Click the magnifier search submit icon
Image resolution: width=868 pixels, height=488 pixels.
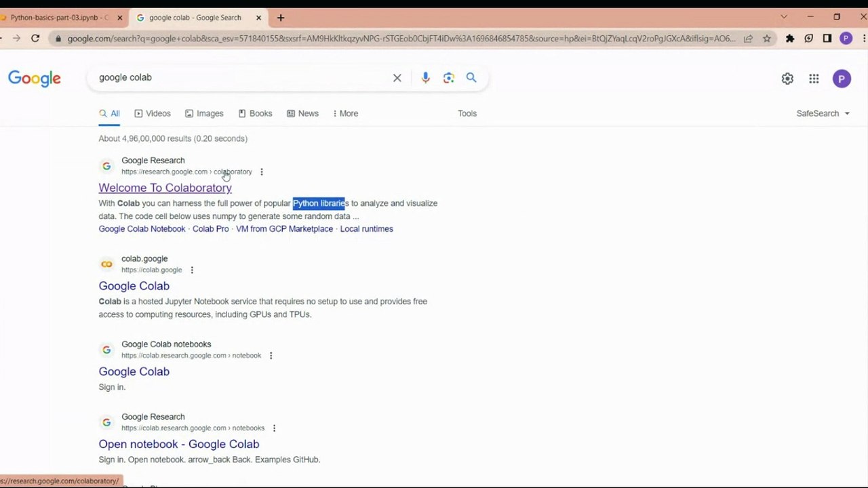coord(471,78)
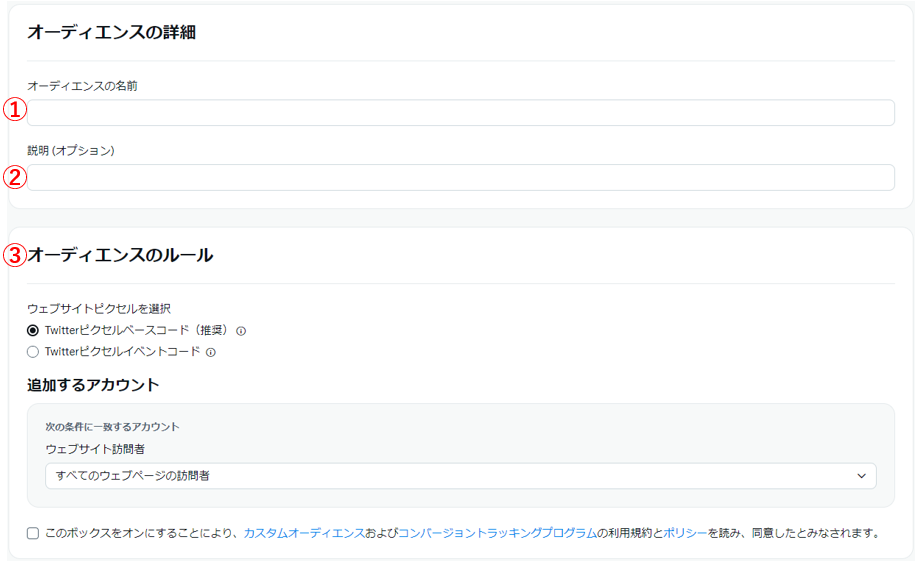The height and width of the screenshot is (561, 916).
Task: Click the オーディエンスのルール section heading
Action: (x=120, y=255)
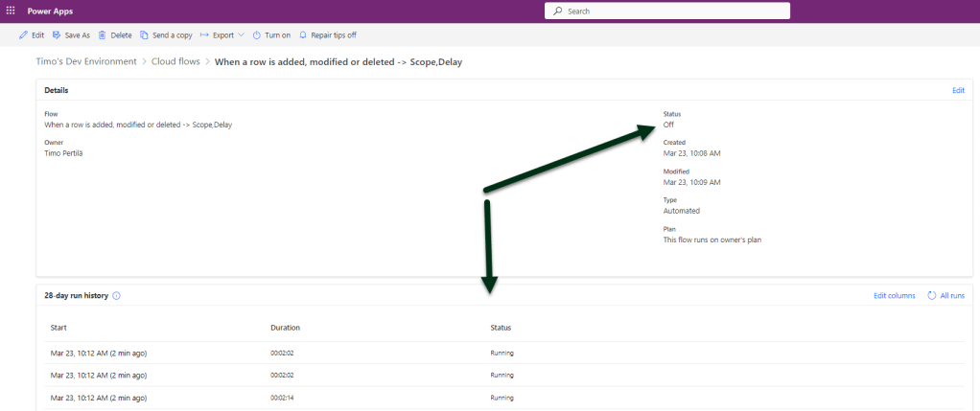
Task: Click the Repair tips bell icon
Action: coord(304,35)
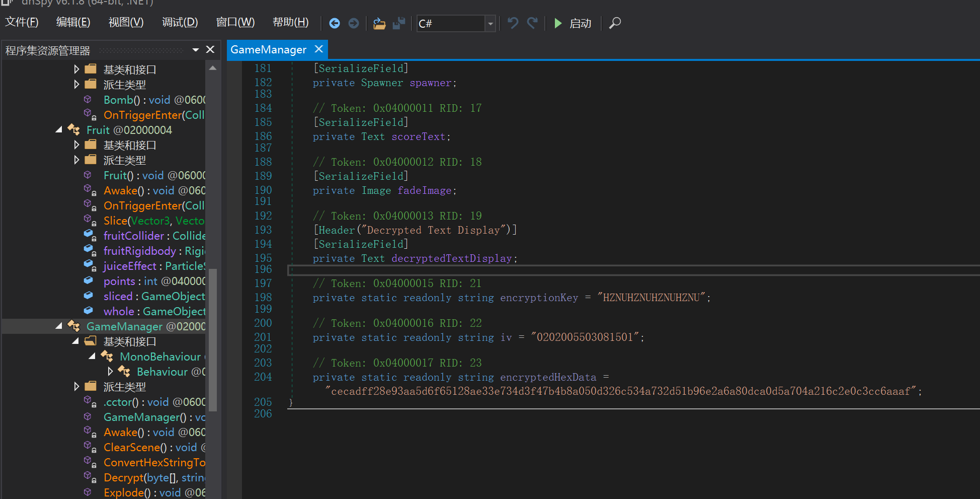
Task: Open the search magnifier tool
Action: pyautogui.click(x=615, y=23)
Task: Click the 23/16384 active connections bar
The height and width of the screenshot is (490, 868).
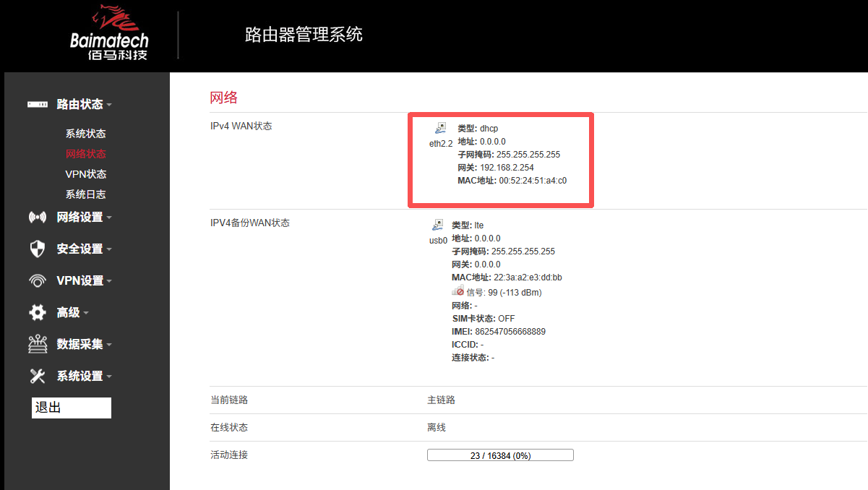Action: point(500,454)
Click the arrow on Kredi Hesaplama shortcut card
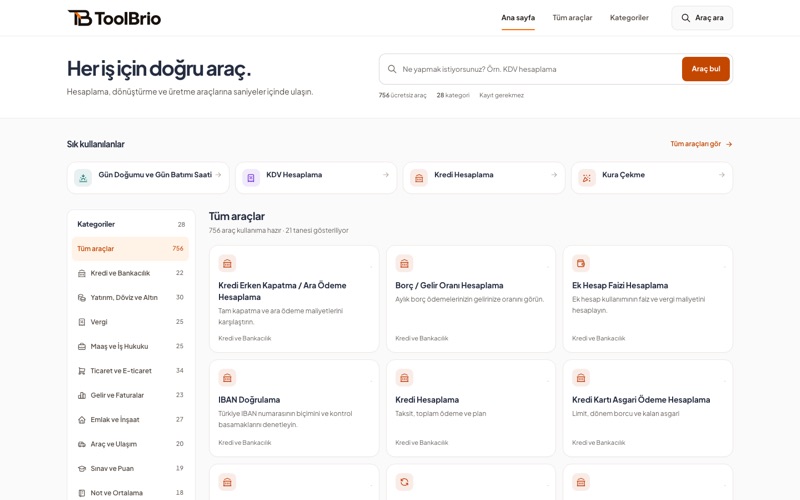 [x=554, y=174]
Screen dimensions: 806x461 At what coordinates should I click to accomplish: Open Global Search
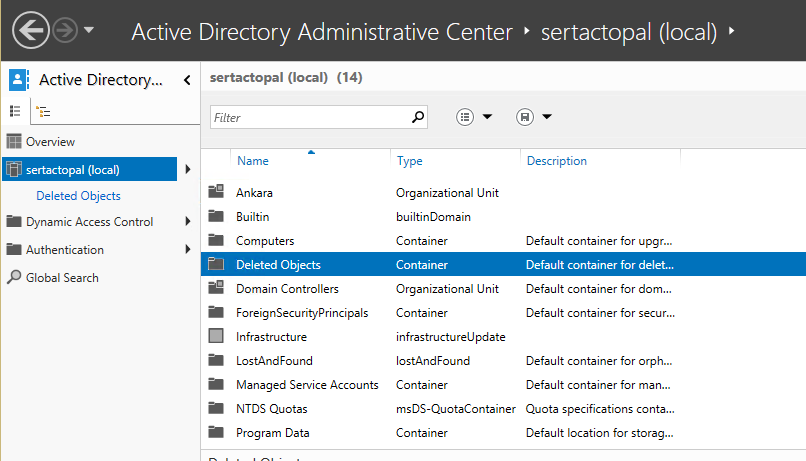click(62, 278)
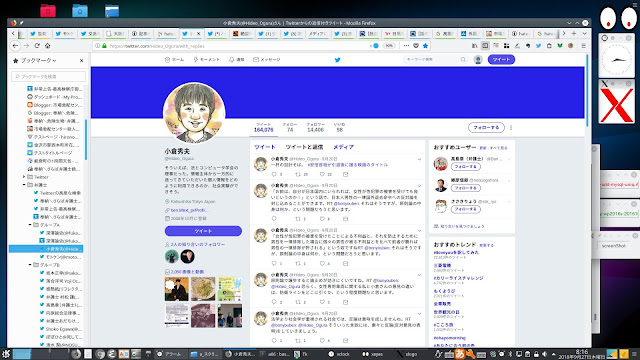Click the blue ツイート button under the profile bio
This screenshot has width=640, height=360.
(203, 231)
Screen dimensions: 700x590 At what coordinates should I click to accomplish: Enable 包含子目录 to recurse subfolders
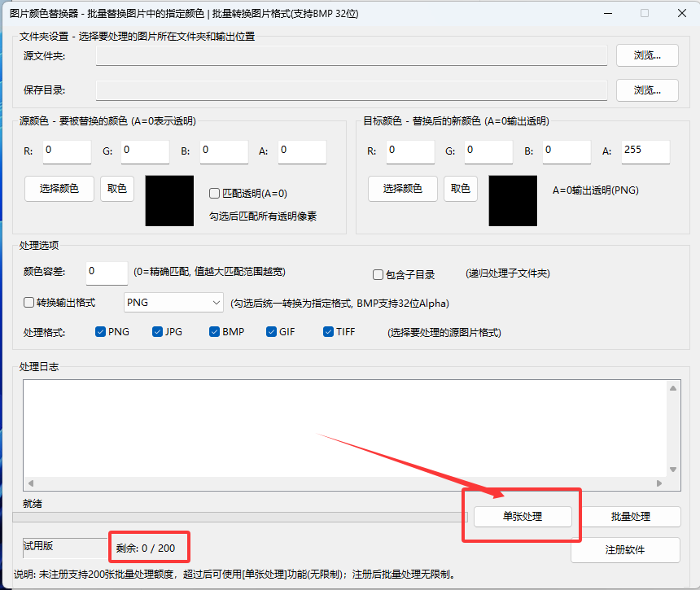tap(378, 273)
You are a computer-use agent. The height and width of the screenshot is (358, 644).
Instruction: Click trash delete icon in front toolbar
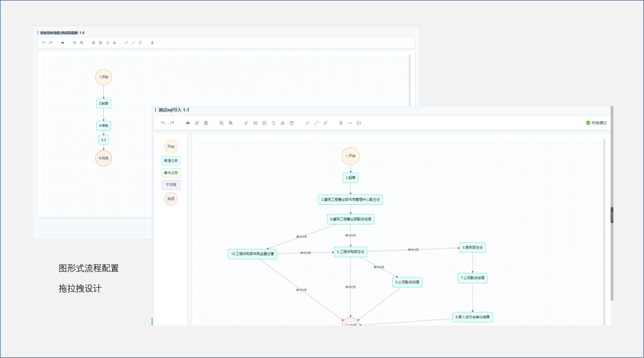click(206, 123)
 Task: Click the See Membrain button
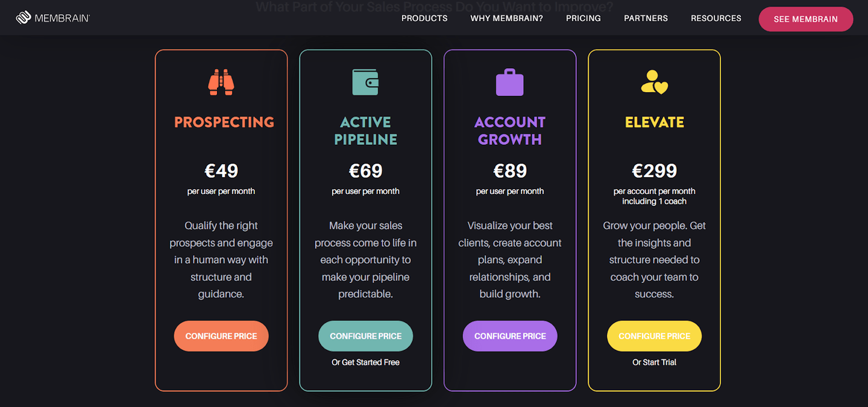pos(806,19)
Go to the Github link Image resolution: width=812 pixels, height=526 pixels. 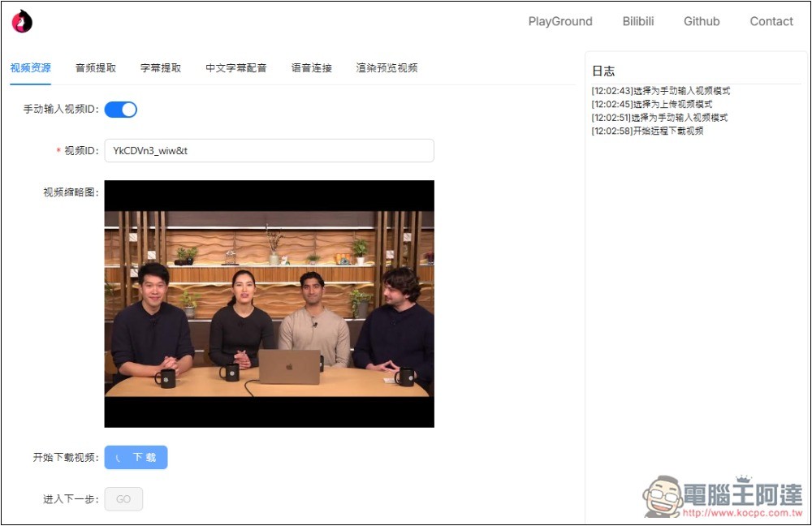pyautogui.click(x=702, y=22)
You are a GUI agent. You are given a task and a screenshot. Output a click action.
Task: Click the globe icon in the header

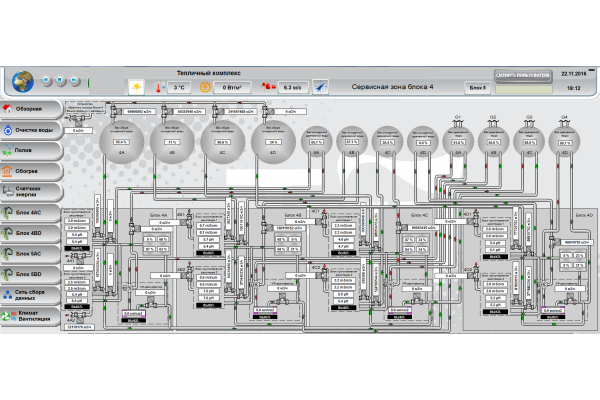click(x=22, y=82)
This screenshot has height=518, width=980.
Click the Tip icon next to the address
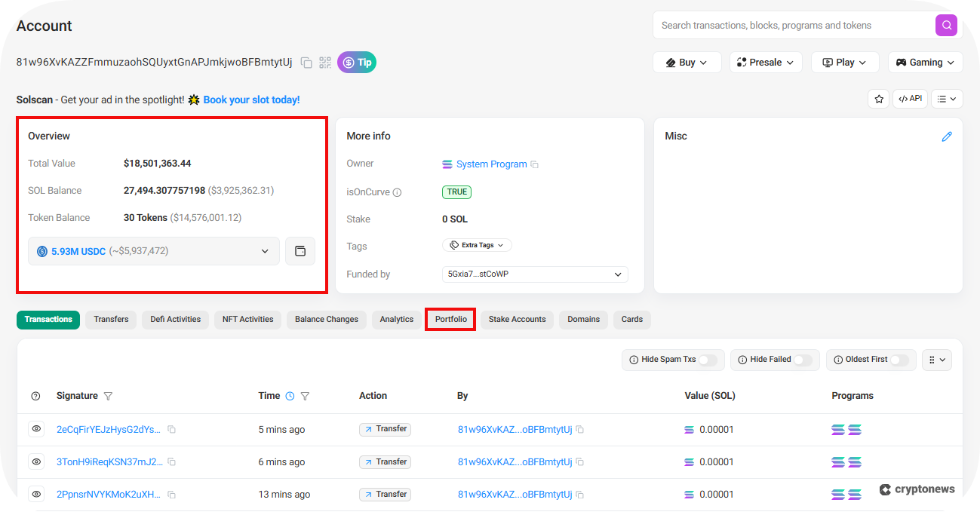[x=356, y=62]
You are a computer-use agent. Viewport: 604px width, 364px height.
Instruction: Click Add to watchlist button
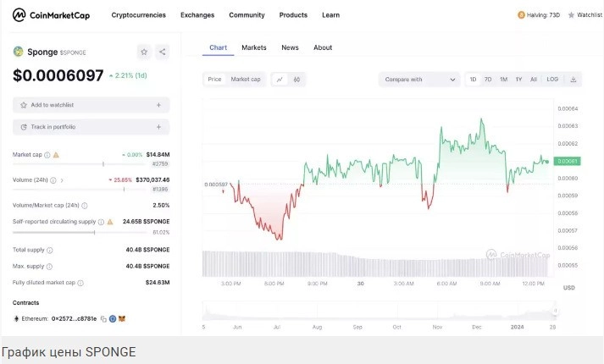click(91, 105)
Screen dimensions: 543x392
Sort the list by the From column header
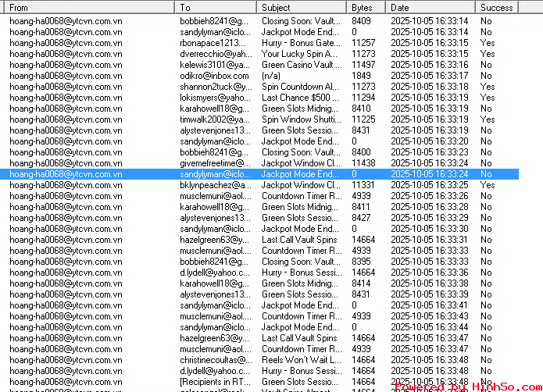pos(86,7)
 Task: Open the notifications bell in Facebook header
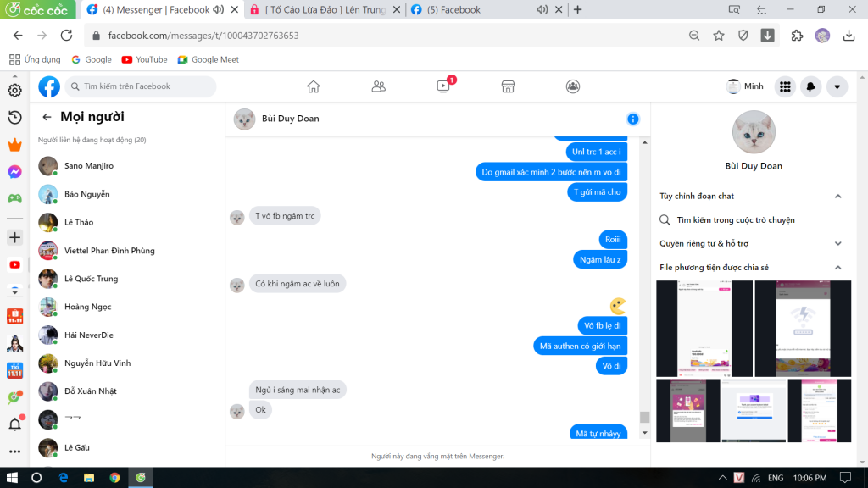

--------------------------------

For the word "agent", count the lines of the data that contain it and give only the count.

Solution to this exercise: 3